I have a code that generates a CSV delimited by semicolon with no spacing and no headers. However, the CSV contains a series of strings and float values. The strings are folder names. The CSV data looks like this:
folder_a;folder_b;33.9
folder_b;folder_c;89.4
folder_a;folder_c;90.2
My end goal is to convert this set of csv data into an adjacency matrix so that I can input it into Scikit to do hierarchical clustering.
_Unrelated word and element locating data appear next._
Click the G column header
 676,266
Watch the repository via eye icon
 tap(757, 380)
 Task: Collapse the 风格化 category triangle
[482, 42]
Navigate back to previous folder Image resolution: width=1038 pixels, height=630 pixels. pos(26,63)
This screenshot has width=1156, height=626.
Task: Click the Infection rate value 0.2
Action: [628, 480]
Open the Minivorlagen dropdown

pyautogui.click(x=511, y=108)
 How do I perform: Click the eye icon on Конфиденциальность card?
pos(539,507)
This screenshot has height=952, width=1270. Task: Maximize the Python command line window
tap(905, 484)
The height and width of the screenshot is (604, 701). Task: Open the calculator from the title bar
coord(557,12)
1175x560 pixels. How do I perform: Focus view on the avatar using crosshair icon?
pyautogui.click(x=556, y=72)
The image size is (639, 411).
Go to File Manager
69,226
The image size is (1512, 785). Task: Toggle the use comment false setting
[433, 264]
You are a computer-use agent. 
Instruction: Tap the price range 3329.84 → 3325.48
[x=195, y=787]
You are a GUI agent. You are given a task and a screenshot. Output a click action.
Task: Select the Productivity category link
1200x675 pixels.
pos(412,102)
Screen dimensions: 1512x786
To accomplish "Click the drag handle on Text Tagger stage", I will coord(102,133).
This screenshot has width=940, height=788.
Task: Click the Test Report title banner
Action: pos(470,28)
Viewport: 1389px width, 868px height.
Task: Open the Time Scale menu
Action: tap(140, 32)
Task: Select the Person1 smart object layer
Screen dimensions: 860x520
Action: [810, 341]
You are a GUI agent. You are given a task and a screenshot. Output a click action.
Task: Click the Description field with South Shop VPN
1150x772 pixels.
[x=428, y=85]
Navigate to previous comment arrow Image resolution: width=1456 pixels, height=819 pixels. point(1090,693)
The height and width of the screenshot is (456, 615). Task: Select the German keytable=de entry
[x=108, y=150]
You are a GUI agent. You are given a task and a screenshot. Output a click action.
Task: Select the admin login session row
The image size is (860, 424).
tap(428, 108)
Each row of the CSV results records the folder names (folder_x and folder_y) and a corresponding value (you can think of it as edit distance percentage, which means normalization is not needed). In other words, the CSV data provides the values needed to fill in an adjacency matrix (or to be more specific, it is an minimum edit distance table):
ID | a | b | c |
---|---|---|---|
a | 0 | 33.9 | 90.2 |
b | 33.9 | 0 | 89.4 |
c | 90.2 | 89.4 | 0 |
I am not sure what is the approach I should be taking here. How should I convert those CSV data into an adjacency matrix that can be fed into Scikit? Note that the diagonals should always be 0 and the corresponding pairs of folders (e.g. (a,b) and (b,a)) should have the same values.
I am aware of a question at here (CSV to adjacency matrix) but it seems like the author really wanted to convert it to a normal array instead of an adjacency matrix.